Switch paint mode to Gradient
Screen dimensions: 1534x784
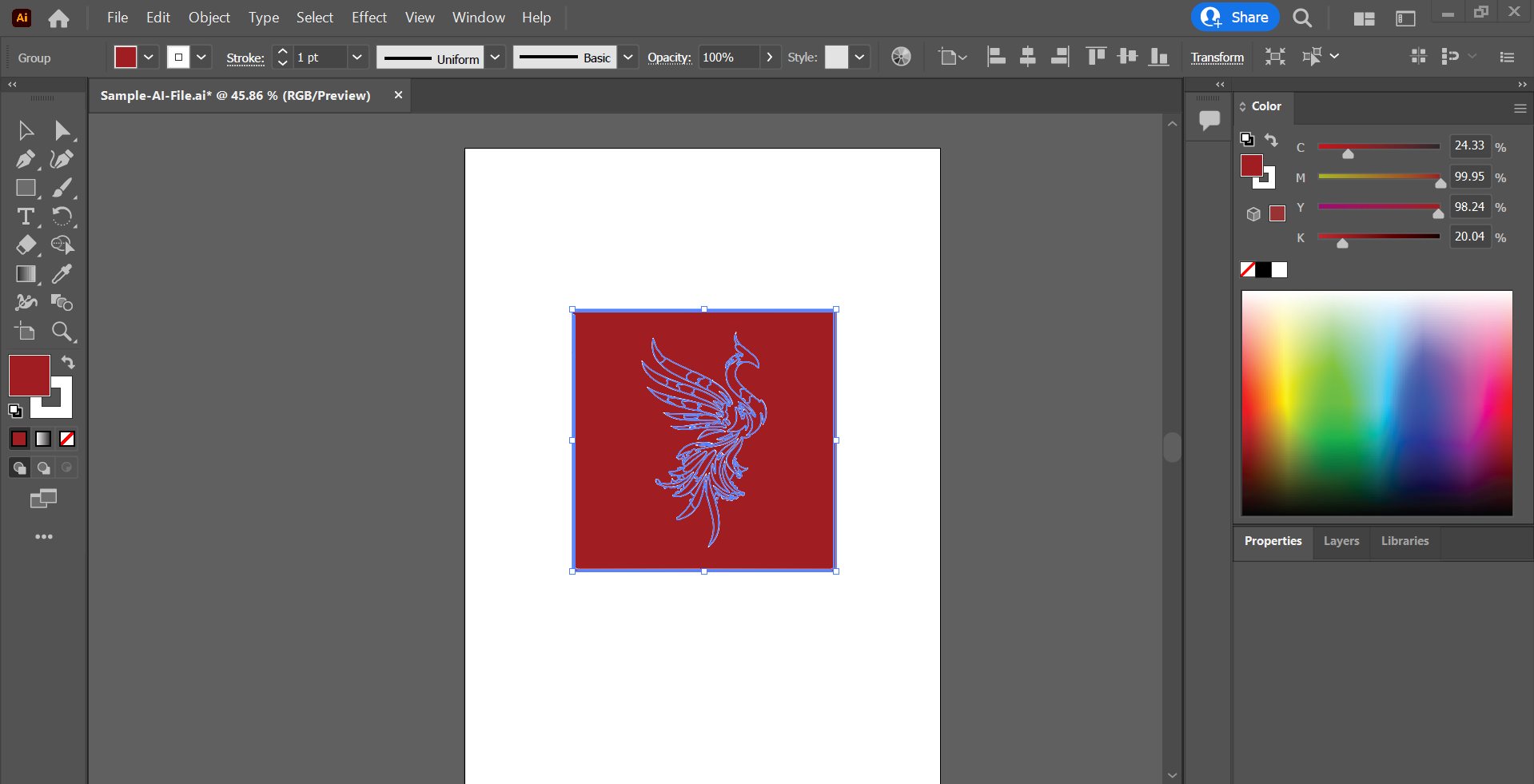(43, 439)
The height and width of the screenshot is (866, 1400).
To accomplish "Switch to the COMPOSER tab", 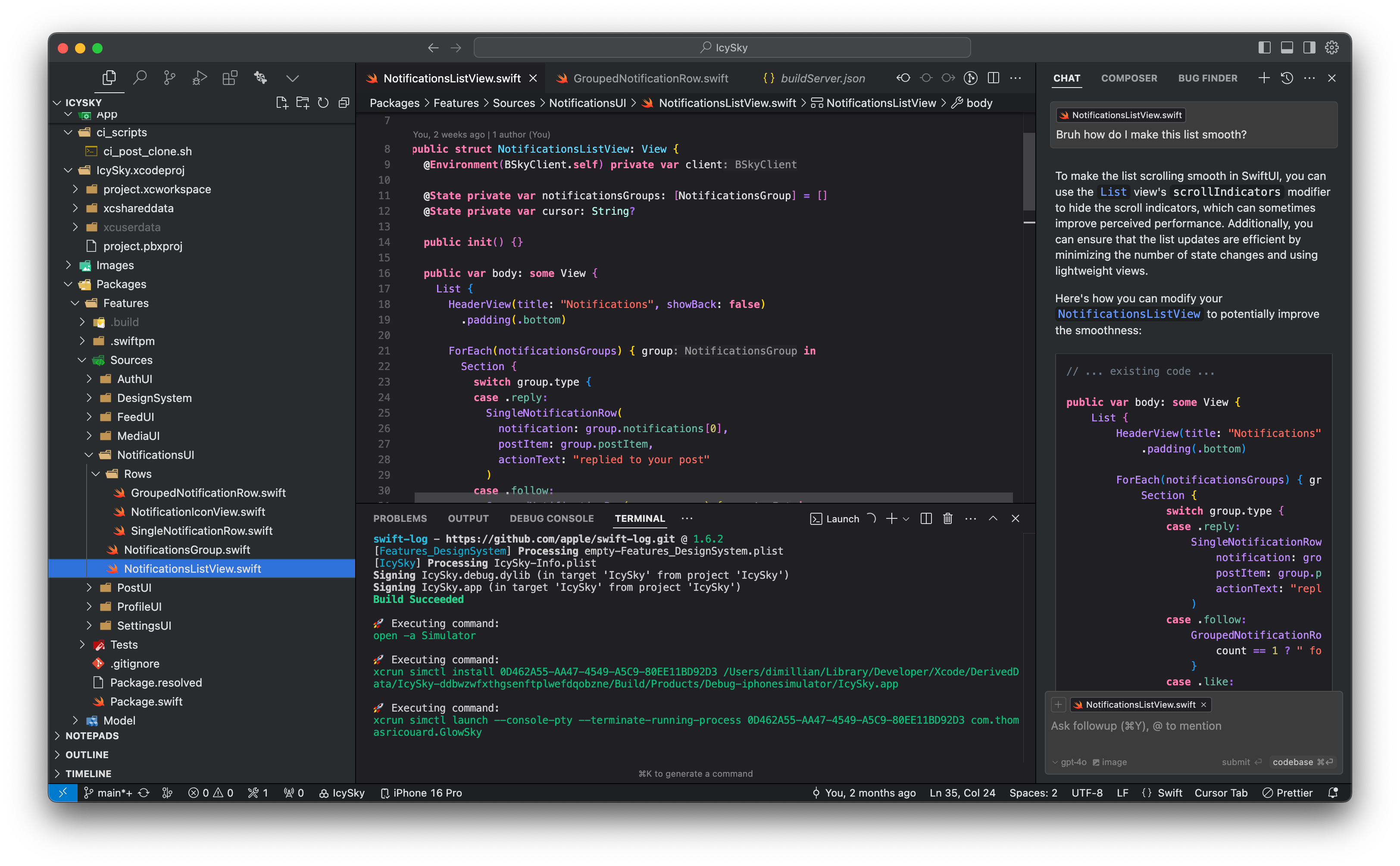I will point(1129,78).
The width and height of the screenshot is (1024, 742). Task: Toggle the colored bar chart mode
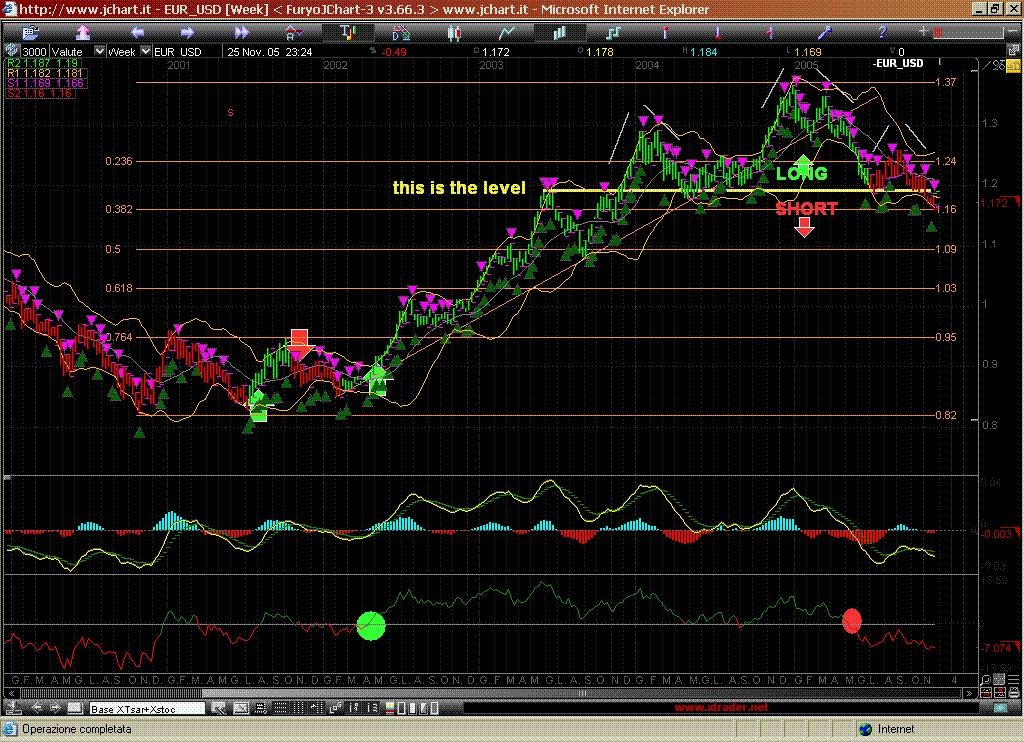347,32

» THE REQUEST
Please rewrite the items from the line containing "The width and" through the end of the items, inclusive, with the requests included and every coordinate in the answers offset by adding 121. Omit the pictures.

» RESPONSE TO THIS EXERCISE
The width and height of the screenshot is (1024, 742). Task: Toggle the colored bar chart mode
468,153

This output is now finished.